Work item >> An exact copy of every entry is needed, with no images.

Data provided >>
________________

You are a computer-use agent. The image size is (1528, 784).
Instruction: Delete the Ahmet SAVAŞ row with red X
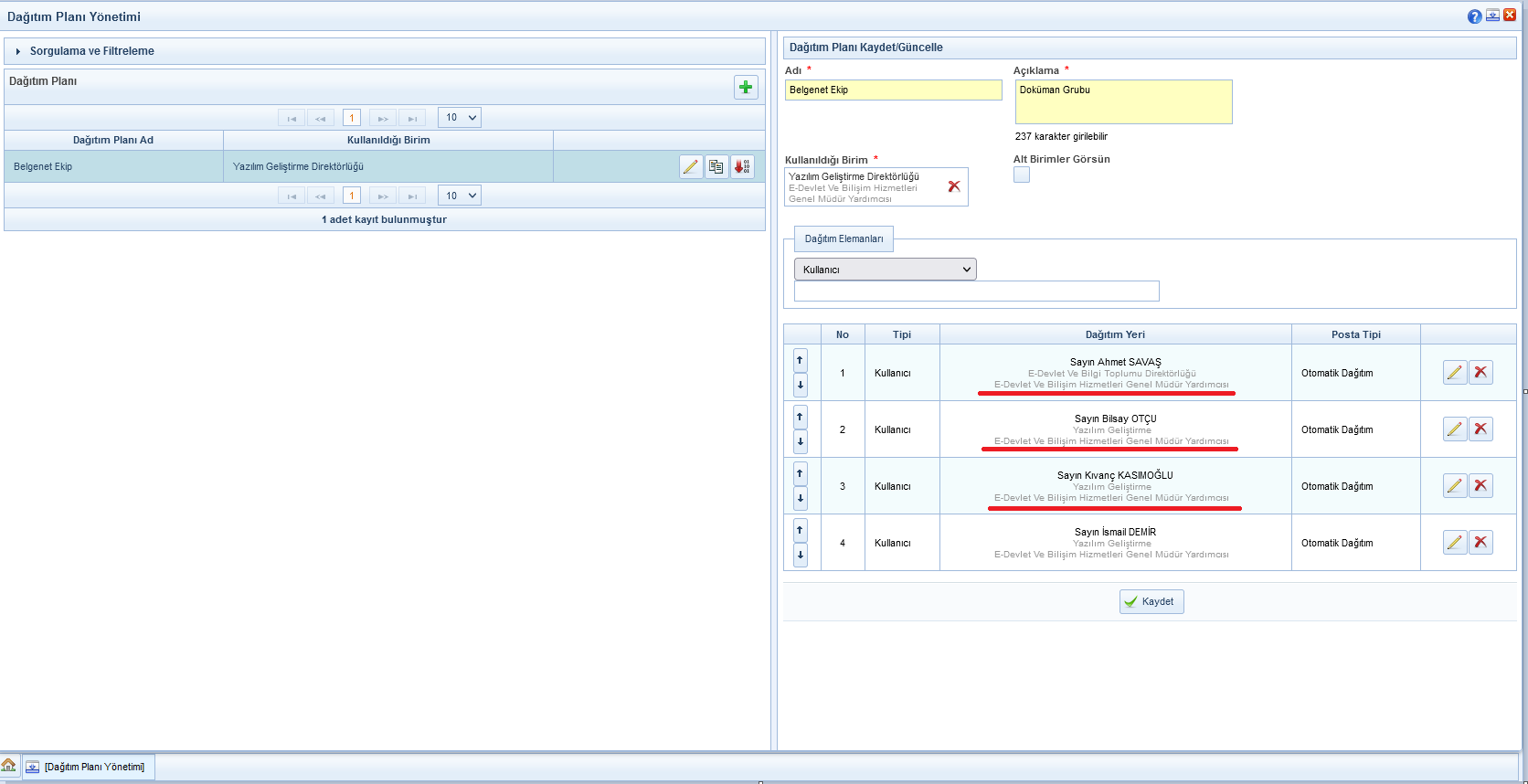[x=1480, y=372]
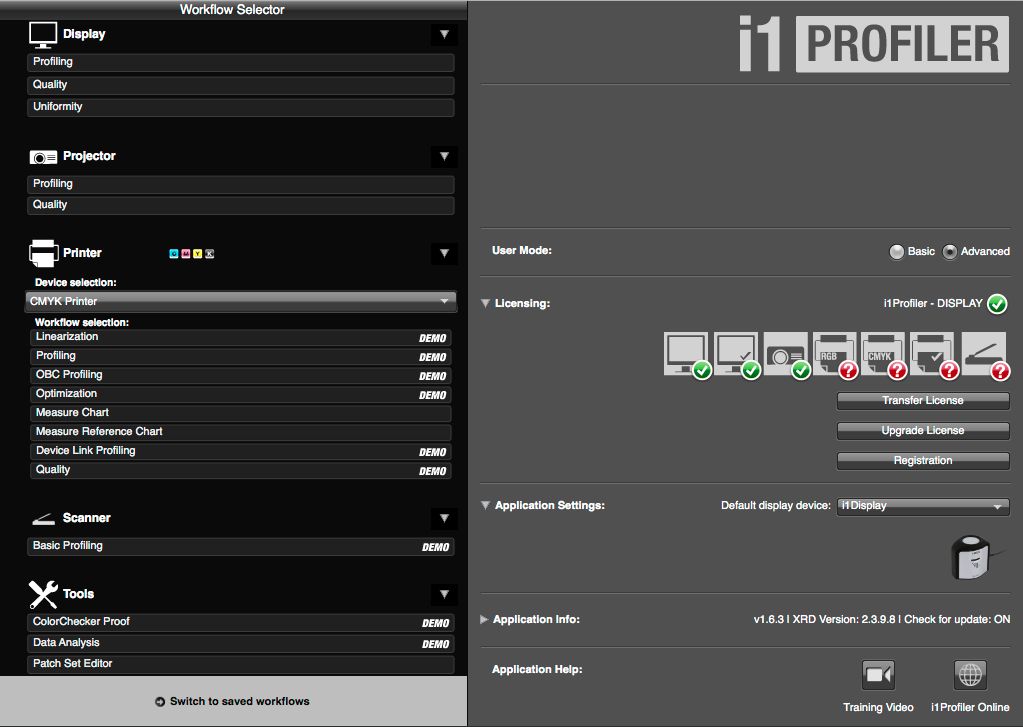The height and width of the screenshot is (727, 1023).
Task: Click the Display monitor icon in Workflow Selector
Action: (x=41, y=33)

________________

Output below >>
You are a computer-use agent. The image size is (1528, 784).
Instruction: Delete the Ahmet SAVAŞ row with red X
[x=1480, y=372]
The height and width of the screenshot is (727, 1023).
Task: Click the Display monitor icon in Workflow Selector
Action: (x=41, y=33)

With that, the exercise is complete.